Jesus shows us the way
Throughout this month, especially during Holy Week, we come face-to-face with the full extent of God’s love, the love in which we are created, and to which we are called. Jesus shows us that this light pierces every darkness. Not only did Jesus sacrifice himself, enduring suffering and death for us, he helps us understand that by seeking and living in the light, we will know God’s love more powerfully than our human minds and hearts can fathom.
Share the light
In coming to see and know Christ’s light more deeply, we are called to share the light as good stewards of God’s varied grace. We do this by giving of ourselves and our resources as a reflection of the self-giving love of God, poured out and shared through Christ’s passion, death, and resurrection. This is the purpose and meaning of our lives as Christian disciples. It is time to see and share the light of Christ’s love.

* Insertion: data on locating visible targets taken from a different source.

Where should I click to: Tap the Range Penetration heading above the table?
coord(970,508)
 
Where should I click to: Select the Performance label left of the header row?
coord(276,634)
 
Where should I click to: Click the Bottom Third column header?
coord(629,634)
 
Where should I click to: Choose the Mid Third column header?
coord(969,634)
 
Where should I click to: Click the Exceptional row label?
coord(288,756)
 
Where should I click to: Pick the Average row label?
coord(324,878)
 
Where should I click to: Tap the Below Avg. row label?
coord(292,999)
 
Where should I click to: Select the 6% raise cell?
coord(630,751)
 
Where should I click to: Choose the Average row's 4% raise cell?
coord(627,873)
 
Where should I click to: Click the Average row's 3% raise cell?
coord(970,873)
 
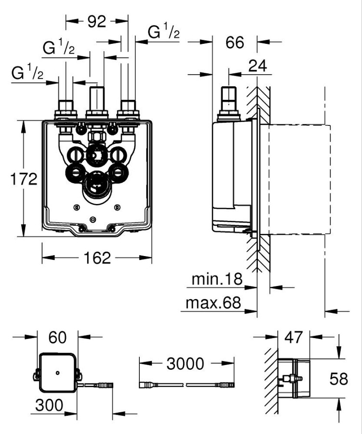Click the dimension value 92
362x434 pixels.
pyautogui.click(x=97, y=22)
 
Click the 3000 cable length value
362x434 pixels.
pyautogui.click(x=186, y=363)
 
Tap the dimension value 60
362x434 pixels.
pyautogui.click(x=57, y=337)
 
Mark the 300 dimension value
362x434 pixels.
pyautogui.click(x=48, y=405)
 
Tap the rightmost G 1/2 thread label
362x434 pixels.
pyautogui.click(x=163, y=32)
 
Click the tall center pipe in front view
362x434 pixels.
pyautogui.click(x=98, y=99)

Walk with Jesus in a special way this Lent as he teaches and heals, forgives and loves. Place yourself alongside Jesus as he washes the feet of the disciples and prays that the cup of suffering might pass from him. Hear him say to the Father, “not my will but yours be done,” and pause to wonder what great love would lead him to give so completely, to sacrifice his very self. See the look of love on his face as he entrusts Mary to the disciple he loved, and stay with him as he suffers and dies on the cross. And as you reflect and pray, peer into your heart and life and understand again, or perhaps for the first time, that Jesus died for each of us and for all.
Jesus wants us to come to him with our suffering, trials, confusion, doubts, and longing, to bring these things to the foot of the cross, where he looks at us with love and takes these difficult things to himself and transforms them. There is nothing so small or so great that it is beyond the love of God.
At the foot of the cross, we more fully understand that sacrifice is not as much about giving up as it is in giving for. On the cross, Jesus gave his life so that we might know God’s redeeming love. At the foot of the cross, we take to heart the call to respond to this great love by loving in return, by “giving without counting the cost,” just as Jesus did. Jesus did not hold back, and neither should we.
What do you bring to the foot of the cross? What are you called to sacrifice, and for whom? How might your giving transform your life and share God’s love with others?